Neuwieder O-Bus rollt durchs „World Wide Web“
Einmaliges Projekt: 10 Jahre Stadtgeschichte zum Ausschneiden
Im Dezember 2003, also vor genau zehn Jahren, begann sie als kleines HO-Modell aus Karton ihre Fahrt durchs „World Wide Web“ - die Lok No. 18 der ehemaligen Kreisbahn Neuwied-Oberbieber. Vor mehr als 100 Jahren fuhr das Original auf schmaler Spur zwischen Heddesdorf und Oberbieber und transportierte in seinen Güterwaggons Produkte aus den Aubach-Dörfern zum Heddesdorfer Güterbahnhof. Das kleine HO-Modell sollte der Einstieg sein in ein wohl einmaliges Internet-Projekt zur Vermittlung geschichtlichen Wissens: die „Stadtgeschichte zum Ausschneiden“.
Sein Schöpfer, Beigeordneter Jürgen Moritz, folgte damit der Anregung zahlreicher Modellbaufreunde, die wenige Jahre zuvor bei einer Ausstellung anlässlich des Jubiläums „100 Jahre Kreisbahn“ in der Neuwieder StadtBibliothek von den dort präsentierten Kartonmodellen fasziniert waren. Außerdem knüpfte Moritz mit seinen Aktivitäten an eine Aktion aus den 1990er-Jahren an, als er einige markante Engerser Häuser als Modelle konstruierte, die dann auf dem dortigen Weihnachtsmarkt als Ausschneidebogen verkauft wurden. Bereits nach zwei Jahren konnte er damals der Kinderkrebshilfe einen vierstelligen Erlös zukommen lassen.

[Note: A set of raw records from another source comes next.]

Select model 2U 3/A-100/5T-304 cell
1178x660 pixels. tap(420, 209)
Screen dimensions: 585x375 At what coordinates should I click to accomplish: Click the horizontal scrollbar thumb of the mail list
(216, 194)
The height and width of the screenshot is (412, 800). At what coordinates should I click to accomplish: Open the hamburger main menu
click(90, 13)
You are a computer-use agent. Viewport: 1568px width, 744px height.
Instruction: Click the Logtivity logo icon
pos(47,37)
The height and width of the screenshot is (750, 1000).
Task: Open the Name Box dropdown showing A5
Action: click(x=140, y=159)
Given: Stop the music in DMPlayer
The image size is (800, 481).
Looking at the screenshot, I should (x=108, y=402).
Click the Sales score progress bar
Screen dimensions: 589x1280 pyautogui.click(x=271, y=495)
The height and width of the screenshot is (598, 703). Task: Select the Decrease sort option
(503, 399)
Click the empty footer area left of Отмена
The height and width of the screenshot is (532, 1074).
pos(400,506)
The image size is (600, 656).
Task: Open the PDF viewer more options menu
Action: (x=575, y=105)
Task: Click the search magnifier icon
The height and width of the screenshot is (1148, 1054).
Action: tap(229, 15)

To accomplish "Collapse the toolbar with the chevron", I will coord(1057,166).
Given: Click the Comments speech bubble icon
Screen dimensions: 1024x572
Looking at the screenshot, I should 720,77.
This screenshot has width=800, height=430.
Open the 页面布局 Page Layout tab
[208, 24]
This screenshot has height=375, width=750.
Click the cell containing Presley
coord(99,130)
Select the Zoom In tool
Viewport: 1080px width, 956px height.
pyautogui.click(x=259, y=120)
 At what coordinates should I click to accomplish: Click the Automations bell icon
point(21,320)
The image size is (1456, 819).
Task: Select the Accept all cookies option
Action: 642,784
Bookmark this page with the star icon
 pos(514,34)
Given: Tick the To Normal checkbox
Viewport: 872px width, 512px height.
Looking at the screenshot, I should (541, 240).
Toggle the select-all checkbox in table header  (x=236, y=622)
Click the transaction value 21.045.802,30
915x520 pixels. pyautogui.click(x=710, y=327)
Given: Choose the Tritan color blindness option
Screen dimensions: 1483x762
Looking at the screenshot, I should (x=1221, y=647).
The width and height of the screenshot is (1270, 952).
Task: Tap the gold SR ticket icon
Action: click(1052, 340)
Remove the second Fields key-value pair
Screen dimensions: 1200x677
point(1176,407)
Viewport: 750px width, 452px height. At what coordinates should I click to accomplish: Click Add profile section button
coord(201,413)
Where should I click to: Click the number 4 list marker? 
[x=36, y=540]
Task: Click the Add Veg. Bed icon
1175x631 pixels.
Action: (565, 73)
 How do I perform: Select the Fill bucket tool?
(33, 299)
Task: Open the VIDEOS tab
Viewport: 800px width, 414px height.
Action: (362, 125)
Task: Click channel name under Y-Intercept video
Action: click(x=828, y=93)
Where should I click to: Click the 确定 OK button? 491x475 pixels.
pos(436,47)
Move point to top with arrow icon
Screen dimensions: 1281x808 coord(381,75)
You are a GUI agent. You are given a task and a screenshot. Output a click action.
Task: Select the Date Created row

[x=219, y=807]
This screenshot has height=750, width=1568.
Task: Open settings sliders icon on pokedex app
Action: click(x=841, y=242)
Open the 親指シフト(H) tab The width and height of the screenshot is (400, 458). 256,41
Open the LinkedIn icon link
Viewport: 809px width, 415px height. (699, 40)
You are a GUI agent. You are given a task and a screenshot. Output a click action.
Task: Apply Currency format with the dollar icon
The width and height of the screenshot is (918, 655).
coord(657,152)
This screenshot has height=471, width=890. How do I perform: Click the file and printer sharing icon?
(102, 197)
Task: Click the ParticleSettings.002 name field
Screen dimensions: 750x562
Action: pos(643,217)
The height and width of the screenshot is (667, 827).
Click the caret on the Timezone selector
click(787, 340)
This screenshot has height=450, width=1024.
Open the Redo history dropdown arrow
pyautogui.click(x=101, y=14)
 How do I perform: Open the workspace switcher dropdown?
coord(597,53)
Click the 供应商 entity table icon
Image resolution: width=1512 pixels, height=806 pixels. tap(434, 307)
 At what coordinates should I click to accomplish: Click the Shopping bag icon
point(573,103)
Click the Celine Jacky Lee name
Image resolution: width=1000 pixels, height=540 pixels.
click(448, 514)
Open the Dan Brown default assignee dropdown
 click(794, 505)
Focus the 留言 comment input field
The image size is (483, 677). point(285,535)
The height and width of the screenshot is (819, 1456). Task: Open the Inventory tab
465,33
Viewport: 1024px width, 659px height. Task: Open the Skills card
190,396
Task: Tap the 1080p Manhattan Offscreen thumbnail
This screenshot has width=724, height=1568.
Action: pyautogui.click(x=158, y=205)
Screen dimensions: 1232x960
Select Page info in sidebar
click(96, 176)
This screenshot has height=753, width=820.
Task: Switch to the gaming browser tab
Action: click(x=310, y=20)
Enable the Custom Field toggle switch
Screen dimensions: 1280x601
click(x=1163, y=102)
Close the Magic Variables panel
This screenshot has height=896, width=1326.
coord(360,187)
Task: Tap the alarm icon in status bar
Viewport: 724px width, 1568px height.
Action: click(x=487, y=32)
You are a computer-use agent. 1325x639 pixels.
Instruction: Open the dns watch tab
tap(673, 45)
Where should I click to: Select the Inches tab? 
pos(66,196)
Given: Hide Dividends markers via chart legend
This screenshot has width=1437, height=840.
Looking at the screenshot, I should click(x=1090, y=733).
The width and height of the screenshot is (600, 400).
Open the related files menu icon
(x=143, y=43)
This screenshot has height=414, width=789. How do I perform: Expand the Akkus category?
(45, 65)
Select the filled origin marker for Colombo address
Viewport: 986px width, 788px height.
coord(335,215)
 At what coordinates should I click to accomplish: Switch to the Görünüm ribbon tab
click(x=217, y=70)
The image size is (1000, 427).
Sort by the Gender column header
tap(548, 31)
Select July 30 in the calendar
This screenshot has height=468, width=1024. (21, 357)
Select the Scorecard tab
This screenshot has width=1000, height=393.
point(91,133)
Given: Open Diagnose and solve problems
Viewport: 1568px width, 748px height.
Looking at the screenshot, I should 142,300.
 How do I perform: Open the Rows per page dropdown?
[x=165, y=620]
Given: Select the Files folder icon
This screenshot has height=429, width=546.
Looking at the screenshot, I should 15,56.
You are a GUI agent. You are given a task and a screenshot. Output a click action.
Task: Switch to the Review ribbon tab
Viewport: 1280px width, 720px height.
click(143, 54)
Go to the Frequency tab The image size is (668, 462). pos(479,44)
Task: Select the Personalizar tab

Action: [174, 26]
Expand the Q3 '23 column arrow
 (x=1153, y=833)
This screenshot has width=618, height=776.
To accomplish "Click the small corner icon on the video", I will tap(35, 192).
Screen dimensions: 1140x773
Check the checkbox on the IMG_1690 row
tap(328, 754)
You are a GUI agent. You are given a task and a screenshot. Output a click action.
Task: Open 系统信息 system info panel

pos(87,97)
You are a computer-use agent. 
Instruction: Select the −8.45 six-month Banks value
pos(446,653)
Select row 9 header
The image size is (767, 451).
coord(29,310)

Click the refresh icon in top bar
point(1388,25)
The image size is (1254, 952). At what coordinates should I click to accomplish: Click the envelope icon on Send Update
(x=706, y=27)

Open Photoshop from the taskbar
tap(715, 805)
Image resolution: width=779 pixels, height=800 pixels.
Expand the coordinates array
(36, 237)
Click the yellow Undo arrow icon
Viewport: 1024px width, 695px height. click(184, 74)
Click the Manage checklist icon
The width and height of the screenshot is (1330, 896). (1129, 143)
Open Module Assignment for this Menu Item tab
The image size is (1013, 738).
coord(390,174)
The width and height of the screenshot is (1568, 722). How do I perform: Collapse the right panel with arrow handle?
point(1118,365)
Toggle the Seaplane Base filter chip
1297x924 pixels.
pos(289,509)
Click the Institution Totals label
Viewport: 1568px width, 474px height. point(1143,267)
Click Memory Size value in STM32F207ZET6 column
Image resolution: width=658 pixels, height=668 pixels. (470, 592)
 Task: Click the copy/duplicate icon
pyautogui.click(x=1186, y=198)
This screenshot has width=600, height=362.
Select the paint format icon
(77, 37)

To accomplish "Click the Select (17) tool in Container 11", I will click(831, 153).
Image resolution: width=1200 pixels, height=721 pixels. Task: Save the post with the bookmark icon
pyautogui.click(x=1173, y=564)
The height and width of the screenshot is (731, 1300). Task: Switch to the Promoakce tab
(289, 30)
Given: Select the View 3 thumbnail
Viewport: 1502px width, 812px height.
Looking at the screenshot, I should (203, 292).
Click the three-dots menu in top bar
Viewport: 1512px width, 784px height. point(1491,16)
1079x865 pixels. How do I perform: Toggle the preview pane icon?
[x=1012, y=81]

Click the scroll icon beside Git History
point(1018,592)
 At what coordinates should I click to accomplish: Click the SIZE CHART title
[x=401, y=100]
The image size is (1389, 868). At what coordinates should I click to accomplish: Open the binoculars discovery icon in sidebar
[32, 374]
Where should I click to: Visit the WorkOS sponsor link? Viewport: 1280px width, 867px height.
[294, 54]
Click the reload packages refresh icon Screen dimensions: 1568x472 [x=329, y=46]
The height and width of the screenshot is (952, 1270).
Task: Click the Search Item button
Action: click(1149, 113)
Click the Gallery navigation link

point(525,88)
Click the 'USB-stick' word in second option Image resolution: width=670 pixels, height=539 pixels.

In den Dezembertagen des Jahres 2003 hätte er sich jedoch nicht träumen lassen, dass noch ein Jahrzehnt später das Interesse an der „Stadtgeschichte zum Ausschneiden“ ungebrochen zu sein scheint. Im Schnitt 1000 „Klicks“ kann die Stadt Neuwied pro Monat auf der entsprechenden Seite verbuchen. Und in Jahren, in denen offenkundig besonders attraktive Modelle präsentiert wurden, waren es auch schon einmal 30.000 Zugriffe und mehr. Womit die Seite zu den meistbesuchten der städtischen Homepage zählt.
Mittlerweile umfasst die Serie mehr als ein halbes Dutzend historischer Neuwieder Bauwerke, ein Dutzend Fahrzeuge der heimischen Feldbahnen in unterschiedlichen Maßstäben, den kompletten Fuhrpark der Kreisbahn im Jahr 1901, Omnibusmodelle und den Neuwieder O-Bus aus dem Jahr 1949 sowie Waggons der Eisenbahn, die einst durch unserer Region rollten. Selbst als Werbeträger für die „Saubere-Pfoten-Aktion“ sind die kleinen Modelle im Internet unterwegs. Und über die Region hinaus fährt ebenfalls schon eine kleine Bahn, nämlich das legendäre „Pfefferminzbähnchen“, das bis in die fünfziger Jahre des vorigen Jahrhunderts zwischen Speyer und Neustadt/Weinstraße pendelte.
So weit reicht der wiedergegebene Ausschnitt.